- Written task: Arrange each line of the rows below as a Markdown table with the columns "No." and "Text," numbering the lines in order and skipping blank ones. Leave the pictures out.

(Rows from a pointing dataset)
§
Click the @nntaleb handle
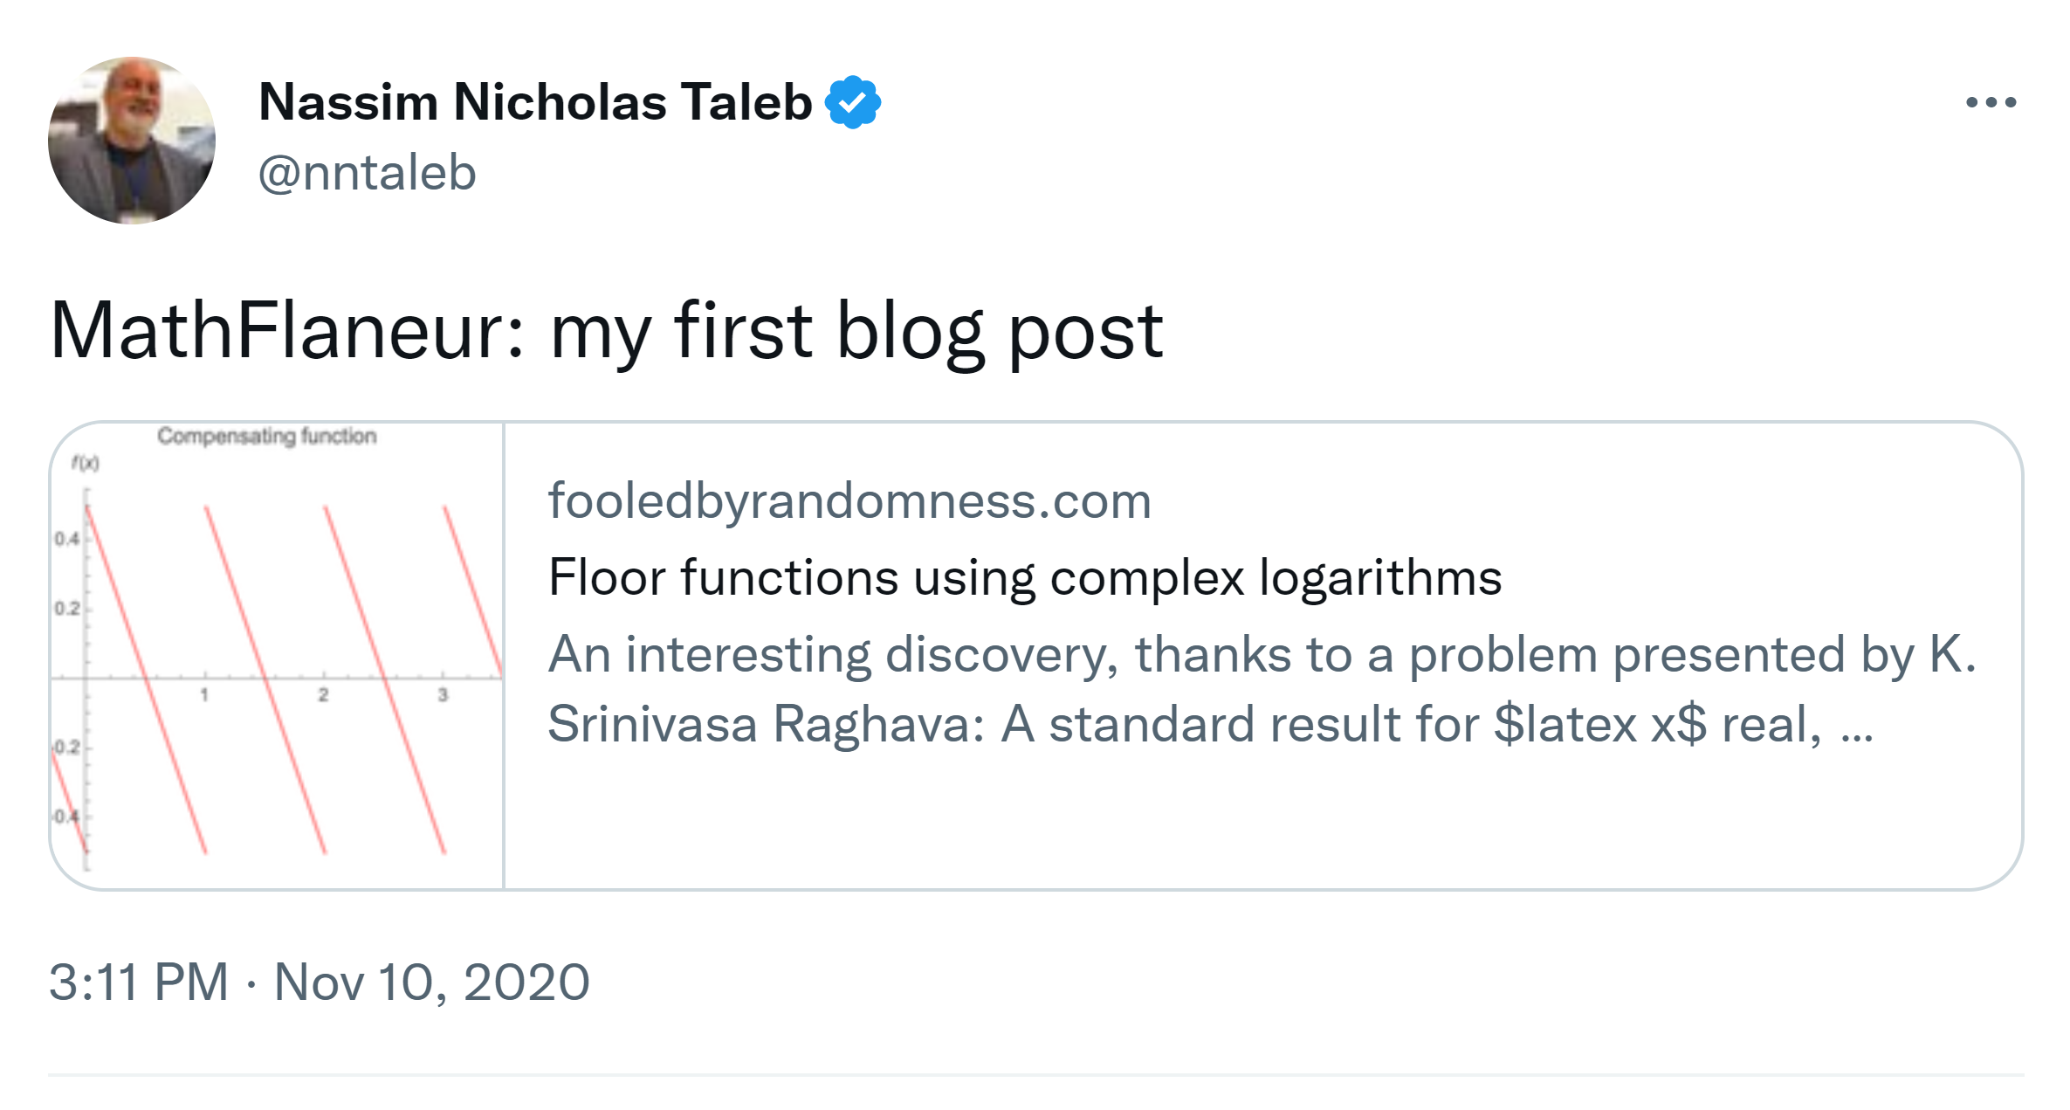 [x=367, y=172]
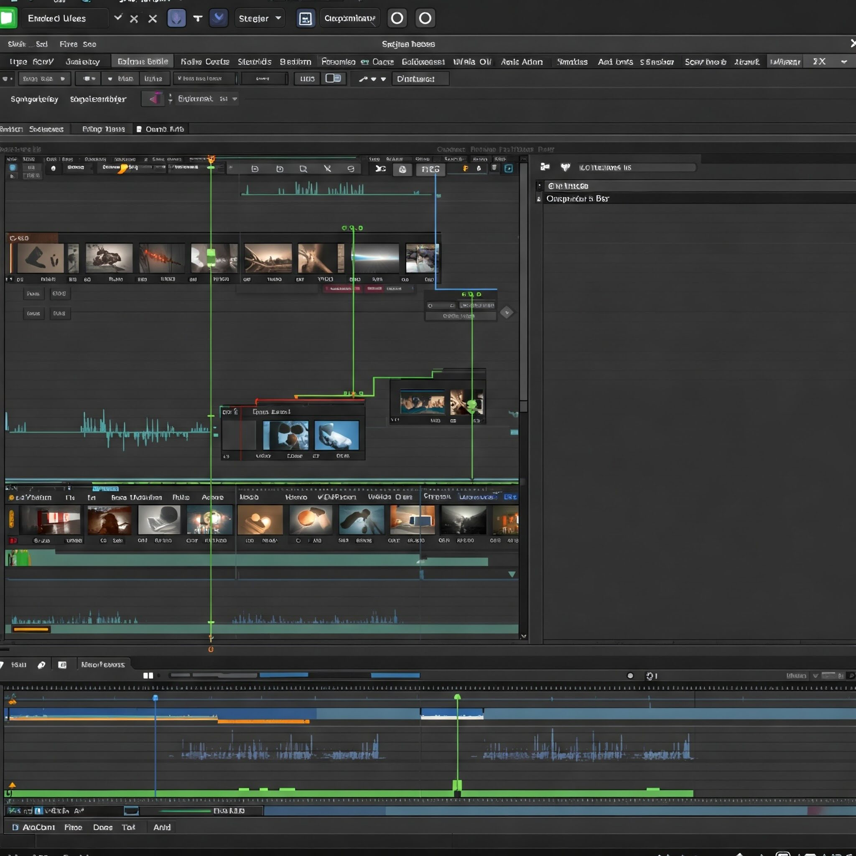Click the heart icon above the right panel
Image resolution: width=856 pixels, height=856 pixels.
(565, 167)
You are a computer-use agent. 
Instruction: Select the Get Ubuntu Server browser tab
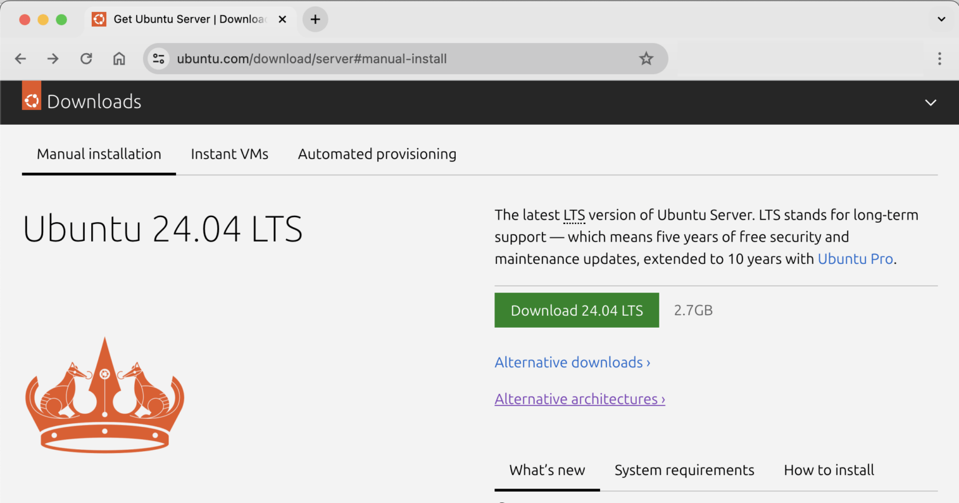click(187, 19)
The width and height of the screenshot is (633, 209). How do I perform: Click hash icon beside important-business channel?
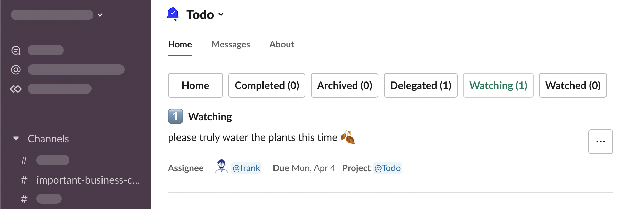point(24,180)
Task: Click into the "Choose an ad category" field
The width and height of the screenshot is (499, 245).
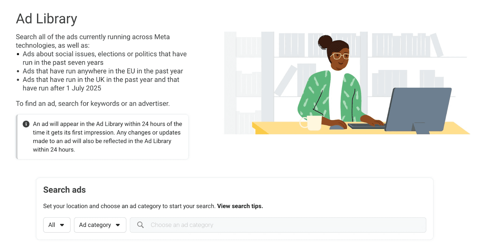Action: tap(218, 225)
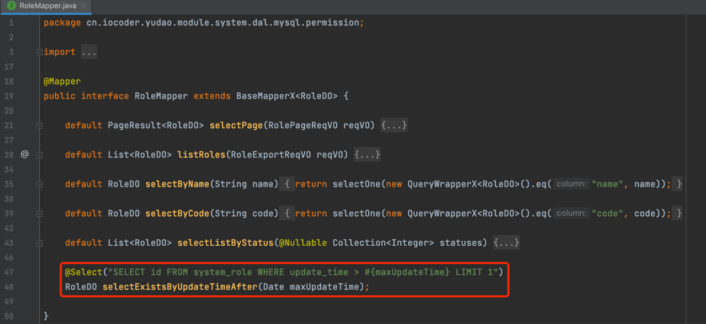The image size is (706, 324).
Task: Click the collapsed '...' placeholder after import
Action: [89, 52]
§
- Finished exercise:
| No. | Text |
|---|---|
| 1 | Click the @nntaleb handle |
| 2 |  [x=367, y=172] |
| 3 | Click the heart icon above the right panel |
| 4 | Image resolution: width=856 pixels, height=856 pixels. |
| 5 | (565, 167) |
| 6 | You are a computer-use agent.  |
| 7 | Instruction: Select the Get Ubuntu Server browser tab |
| 8 | click(187, 19) |
| 9 | The width and height of the screenshot is (633, 209). How do I perform: Click hash icon beside important-business channel? |
| 10 | point(24,180) |
| 11 | Task: Click into the "Choose an ad category" field |
| 12 | The width and height of the screenshot is (499, 245). |
| 13 | Action: tap(218, 225) |
| 14 | The image size is (706, 324). |
| 15 | Task: Click the collapsed '...' placeholder after import |
| 16 | Action: [89, 52] |